Thanks for that note, I reduced per-map size, that works for me, now
script consumes only ~150 Mbytes.
For the case, here it is: https://gist.github.com/myaut/d31f6a2a6f2472c860b3
> How many CPUs does your machine actually have?
My VM has only 2 vCPUs. Entire machine has only 24 hardware threads.

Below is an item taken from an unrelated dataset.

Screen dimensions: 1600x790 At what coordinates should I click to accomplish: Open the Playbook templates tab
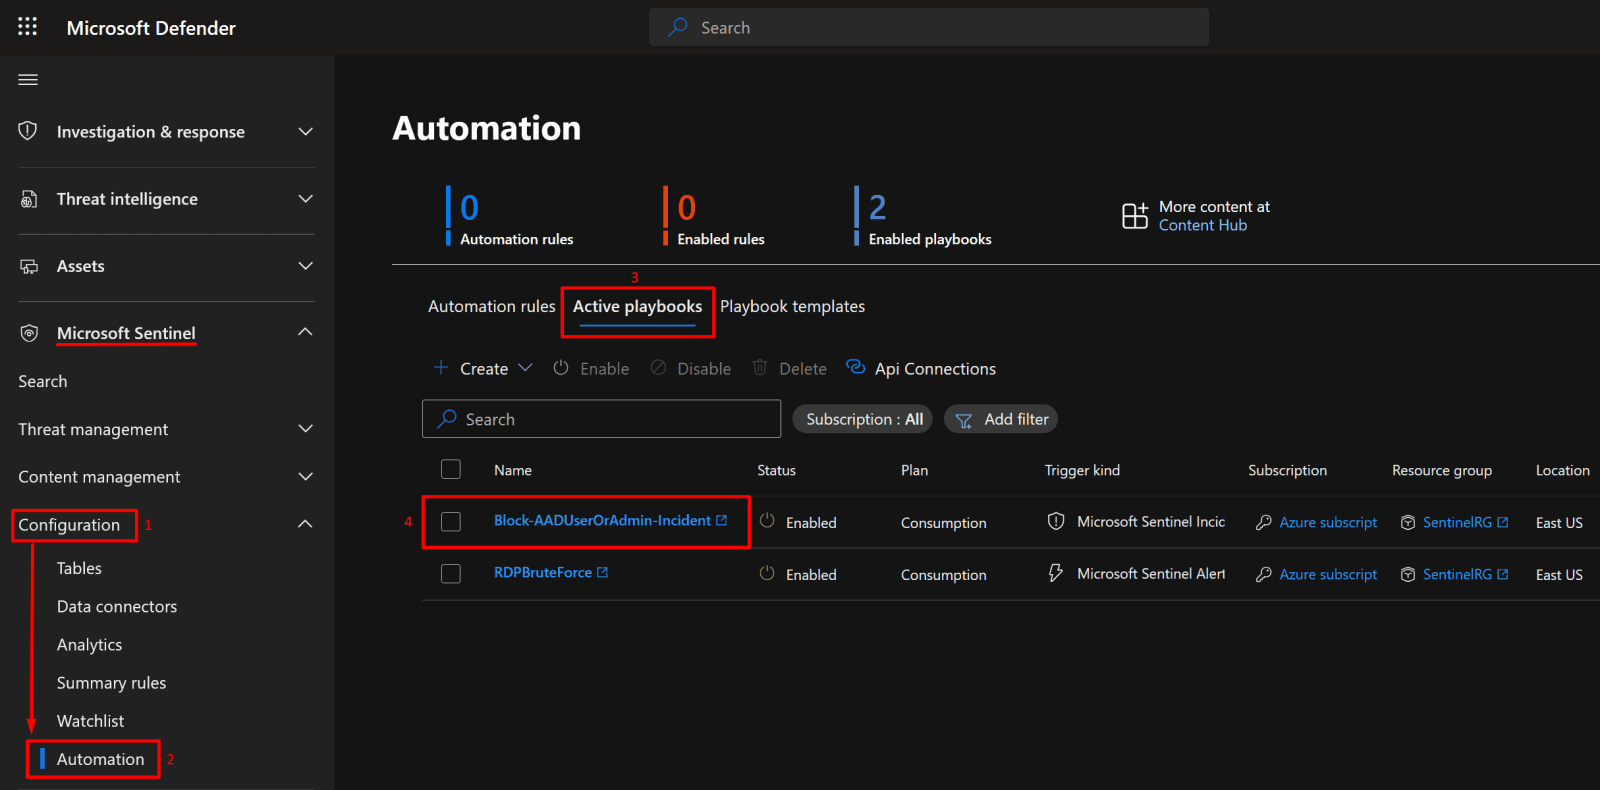click(x=792, y=307)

I've noticed that dyninst runtime actually uses number of online CPUs
(_stp_runtime_num_contexts)
Also, I find situation when OOM need to interfere when SystemTap is
working is frightening.
STP_MEMORY is not defined by default, and after I do it, stap fails
with nicer error message:
ERROR: global variable 'a' allocation failed
BR, Sergey.
2015-01-19 23:28 GMT+03:00 Josh Stone <jistone@redhat.com>:
> On 01/19/2015 12:07 PM, Frank Ch. Eigler wrote:
>> Sergey Klyaus <myautneko@gmail.com> writes:
>>
>>> [...]
>>> - Each string is stored statically and MAP_STRING_LENGTH is 256 (i
>>> have 2 keys so its 256)
>>> - Plus statistics data gives us 1088 bytes per entry
>>> - SystemTap initializes map on per-cpu basis and do it with
>>> for_each_possible_cpu() (128 in my case)
>>
>> Yes, unfortunately all those factors multiply. You can control
>> MAXMAPENTRIES and MAXSTRINGLEN directly via -D options or other ways.
>> How many CPUs does your machine actually have?
>>
>> See also
>> https://sourceware.org/systemtap/wiki/TipExhaustedResourceErrors
>
> Especially declare "global foo[SIZE]" if you know a static size limit
> for a particular array.
>
> On stats, if you're just using @count and you don't expect this value to
> have highly-concurrent updates, then a simple "+=" counter will save
> memory by not reserving per-cpu space.
>
> Also if your probe has any other global writes that aren't stats, then
> you'll be taking an exclusive write lock anyway, so stats don't help.
> That is, a probe is only concurrent if all its globals are concurrent.